乌孙山山路崎岖陡峭,没经历过长途跋涉的新兵来回走一趟,不仅累得气喘吁吁,脚掌还会磨出水泡。一级上士唐家权回忆起首次巡逻的经历,记忆犹新。
那天,他们计划用一昼夜完成巡山任务,需要翻越五道沟口。暮色渐浓,他们在牧民家旁边搭起帐篷休整。唐家权脱下作战靴,双脚已布满水泡。
就在这时,吕刚拿着一根马尾走进帐篷,娴熟地为他将水泡一一刺破。
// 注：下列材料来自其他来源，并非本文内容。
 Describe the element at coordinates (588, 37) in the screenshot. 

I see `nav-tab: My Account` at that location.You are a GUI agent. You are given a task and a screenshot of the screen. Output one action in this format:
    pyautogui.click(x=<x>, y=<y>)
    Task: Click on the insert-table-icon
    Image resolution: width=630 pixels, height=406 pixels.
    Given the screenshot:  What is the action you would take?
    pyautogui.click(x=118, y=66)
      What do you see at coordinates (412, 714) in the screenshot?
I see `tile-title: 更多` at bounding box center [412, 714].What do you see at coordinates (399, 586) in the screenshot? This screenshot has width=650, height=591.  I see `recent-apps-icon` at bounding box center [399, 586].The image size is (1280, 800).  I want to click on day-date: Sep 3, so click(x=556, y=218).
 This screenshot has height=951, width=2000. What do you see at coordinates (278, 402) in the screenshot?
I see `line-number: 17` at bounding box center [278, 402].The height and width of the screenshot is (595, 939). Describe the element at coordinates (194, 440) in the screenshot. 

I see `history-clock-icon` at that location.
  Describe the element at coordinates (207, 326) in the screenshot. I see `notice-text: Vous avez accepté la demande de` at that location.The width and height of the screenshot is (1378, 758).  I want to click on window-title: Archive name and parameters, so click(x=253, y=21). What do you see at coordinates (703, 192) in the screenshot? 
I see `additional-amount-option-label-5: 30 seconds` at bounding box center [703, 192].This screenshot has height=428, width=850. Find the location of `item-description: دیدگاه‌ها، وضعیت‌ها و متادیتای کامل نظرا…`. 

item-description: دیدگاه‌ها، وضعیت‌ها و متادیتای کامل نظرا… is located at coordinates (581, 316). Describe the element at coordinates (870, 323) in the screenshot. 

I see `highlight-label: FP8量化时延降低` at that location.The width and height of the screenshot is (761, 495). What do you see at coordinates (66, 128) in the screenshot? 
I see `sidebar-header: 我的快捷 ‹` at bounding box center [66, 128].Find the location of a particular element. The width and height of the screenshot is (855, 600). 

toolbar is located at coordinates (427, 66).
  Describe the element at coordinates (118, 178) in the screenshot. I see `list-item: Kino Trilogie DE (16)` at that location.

唐家权心中涌起一股暖流,鼻子一酸,差点落下泪来。
这些年,吕刚在巡山途中经历了许多危险。冬季的乌孙山白雪皑皑,道路难辨,他曾掉进一人深的雪坑,攀爬十几分钟才爬出来。山里珍贵药材多,有一回他碰到偷挖药材的人,对峙中,对方不肯让步。直到吕刚掏出手机拨通连队电话,那伙人才悻悻离去。
“他不怕危险,就怕没守好边……”安雅秋笑着摇摇头,语气里没有一丝埋怨。可当提及女儿吕爱笑,这位坚强的母亲哽咽了。
安雅秋回忆,吕爱笑自上学起便寄宿在外。那天,向来报喜不报忧的女儿在电话那头放声大哭。安雅秋细问才知,因为夫妻俩从未参加过家长会,同学间传言吕爱笑父母离异,这深深刺痛了她。安雅秋听后也心痛不已。是回城陪伴女儿,还是留守大山?她第一次动摇了。
可等到寒假,女儿竟兴奋地跑回家,把一篇名为《乌孙山下忠诚卫士》的获奖作文递到安雅秋眼前:“妈妈,我为你和爸爸骄傲!”看着女儿脸上洋溢的自豪,安雅秋悬着的心终于放了下来。
连队战士对我说,吕爱笑小时候喜欢跑到连队玩,还跟战士一起站哨。战士问她:“笑笑以后想做什么?”
“叔叔,我要和你们一起守边,保家卫国。”那年,吕爱笑4岁。她在最懵懂的年纪许下最真挚的诺言。深沉浓郁的守山情结,在不知不觉间,烙印在下一代人身上。
采访结束已近正午。
“我是大山的孩子。”乘车出山时,吕刚的话依然回荡在耳畔。车窗外,一队巡逻官兵正疾步归来。我不知道他们的名字,但我知道,他们也是大山的孩子。他们把热血青春献给了这片土地,长长久久,无怨无悔。